▶ Exercise
The data below should be repeated exactly and in full.

▶ Dataset records
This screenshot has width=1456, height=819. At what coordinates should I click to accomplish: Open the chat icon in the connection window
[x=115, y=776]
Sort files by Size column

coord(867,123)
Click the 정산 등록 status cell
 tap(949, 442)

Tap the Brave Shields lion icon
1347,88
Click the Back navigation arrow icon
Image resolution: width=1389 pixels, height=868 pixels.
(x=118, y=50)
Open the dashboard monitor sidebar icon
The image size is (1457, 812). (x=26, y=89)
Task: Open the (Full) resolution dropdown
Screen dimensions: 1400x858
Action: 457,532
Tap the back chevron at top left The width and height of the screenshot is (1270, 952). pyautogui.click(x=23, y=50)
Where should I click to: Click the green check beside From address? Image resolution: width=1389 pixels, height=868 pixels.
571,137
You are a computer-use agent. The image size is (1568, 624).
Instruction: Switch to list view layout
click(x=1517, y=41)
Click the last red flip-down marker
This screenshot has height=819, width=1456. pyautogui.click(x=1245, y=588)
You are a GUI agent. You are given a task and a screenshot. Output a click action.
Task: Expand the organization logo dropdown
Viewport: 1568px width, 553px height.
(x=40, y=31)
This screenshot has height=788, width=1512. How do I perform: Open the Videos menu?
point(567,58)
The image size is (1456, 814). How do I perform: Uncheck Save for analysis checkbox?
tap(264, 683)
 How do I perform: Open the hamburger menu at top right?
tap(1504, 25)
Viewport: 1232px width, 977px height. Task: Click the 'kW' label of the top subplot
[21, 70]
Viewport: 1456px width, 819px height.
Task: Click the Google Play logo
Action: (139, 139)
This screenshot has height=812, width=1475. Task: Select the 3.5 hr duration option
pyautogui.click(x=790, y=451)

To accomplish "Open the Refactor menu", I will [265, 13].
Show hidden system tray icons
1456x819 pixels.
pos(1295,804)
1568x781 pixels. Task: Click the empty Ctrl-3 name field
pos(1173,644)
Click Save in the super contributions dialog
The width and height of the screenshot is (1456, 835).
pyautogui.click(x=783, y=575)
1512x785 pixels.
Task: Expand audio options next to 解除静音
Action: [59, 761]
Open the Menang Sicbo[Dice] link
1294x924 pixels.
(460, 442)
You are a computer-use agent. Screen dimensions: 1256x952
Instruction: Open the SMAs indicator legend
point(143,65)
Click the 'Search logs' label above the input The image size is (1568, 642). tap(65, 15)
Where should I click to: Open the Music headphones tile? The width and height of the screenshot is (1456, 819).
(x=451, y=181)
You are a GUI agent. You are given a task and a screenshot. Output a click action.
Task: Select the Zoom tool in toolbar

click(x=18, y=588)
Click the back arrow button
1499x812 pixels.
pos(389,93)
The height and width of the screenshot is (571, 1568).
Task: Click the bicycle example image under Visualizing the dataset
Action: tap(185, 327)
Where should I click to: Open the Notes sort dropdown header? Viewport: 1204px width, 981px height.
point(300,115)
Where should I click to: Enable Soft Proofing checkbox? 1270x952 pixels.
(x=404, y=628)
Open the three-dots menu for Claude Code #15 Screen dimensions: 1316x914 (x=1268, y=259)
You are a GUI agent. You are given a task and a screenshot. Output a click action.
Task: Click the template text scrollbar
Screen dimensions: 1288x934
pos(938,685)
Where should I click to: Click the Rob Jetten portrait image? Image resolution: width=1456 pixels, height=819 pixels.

▶ Answer box
This screenshot has width=1456, height=819. At what coordinates should I click to accomplish: Open the chat icon in the connection window
[x=115, y=776]
Sort files by Size column

coord(867,123)
Click the 정산 등록 status cell
 tap(949, 442)

Tap the Brave Shields lion icon
1347,88
Click the Back navigation arrow icon
Image resolution: width=1389 pixels, height=868 pixels.
(x=118, y=50)
Open the dashboard monitor sidebar icon
The image size is (1457, 812). (x=26, y=89)
Task: Open the (Full) resolution dropdown
Screen dimensions: 1400x858
Action: 457,532
Tap the back chevron at top left The width and height of the screenshot is (1270, 952). pyautogui.click(x=23, y=50)
Where should I click to: Click the green check beside From address? Image resolution: width=1389 pixels, height=868 pixels.
571,137
You are a computer-use agent. The image size is (1568, 624).
Instruction: Switch to list view layout
click(x=1517, y=41)
Click the last red flip-down marker
This screenshot has height=819, width=1456. pyautogui.click(x=1245, y=588)
You are a GUI agent. You are given a task and a screenshot. Output a click action.
Task: Expand the organization logo dropdown
Viewport: 1568px width, 553px height.
(x=40, y=31)
This screenshot has height=788, width=1512. How do I perform: Open the Videos menu?
point(567,58)
The image size is (1456, 814). How do I perform: Uncheck Save for analysis checkbox?
tap(264, 683)
 How do I perform: Open the hamburger menu at top right?
tap(1504, 25)
Viewport: 1232px width, 977px height. Task: Click the 'kW' label of the top subplot
[21, 70]
Viewport: 1456px width, 819px height.
Task: Click the Google Play logo
Action: (139, 139)
This screenshot has height=812, width=1475. Task: Select the 3.5 hr duration option
pyautogui.click(x=790, y=451)

To accomplish "Open the Refactor menu", I will [265, 13].
Show hidden system tray icons
1456x819 pixels.
pos(1295,804)
1568x781 pixels. Task: Click the empty Ctrl-3 name field
pos(1173,644)
Click Save in the super contributions dialog
The width and height of the screenshot is (1456, 835).
pyautogui.click(x=783, y=575)
1512x785 pixels.
Task: Expand audio options next to 解除静音
Action: [59, 761]
Open the Menang Sicbo[Dice] link
1294x924 pixels.
(460, 442)
You are a computer-use agent. Screen dimensions: 1256x952
Instruction: Open the SMAs indicator legend
point(143,65)
Click the 'Search logs' label above the input The image size is (1568, 642). tap(65, 15)
Where should I click to: Open the Music headphones tile? The width and height of the screenshot is (1456, 819).
(x=451, y=181)
You are a GUI agent. You are given a task and a screenshot. Output a click action.
Task: Select the Zoom tool in toolbar

click(x=18, y=588)
Click the back arrow button
1499x812 pixels.
pos(389,93)
The height and width of the screenshot is (571, 1568).
Task: Click the bicycle example image under Visualizing the dataset
Action: tap(185, 327)
Where should I click to: Open the Notes sort dropdown header? Viewport: 1204px width, 981px height.
point(300,115)
Where should I click to: Enable Soft Proofing checkbox? 1270x952 pixels.
(x=404, y=628)
Open the three-dots menu for Claude Code #15 Screen dimensions: 1316x914 (x=1268, y=259)
You are a GUI agent. You are given a task and a screenshot. Output a click action.
Task: Click the template text scrollbar
Screen dimensions: 1288x934
pos(938,685)
Where should I click to: Click the Rob Jetten portrait image? Image resolution: width=1456 pixels, height=819 pixels.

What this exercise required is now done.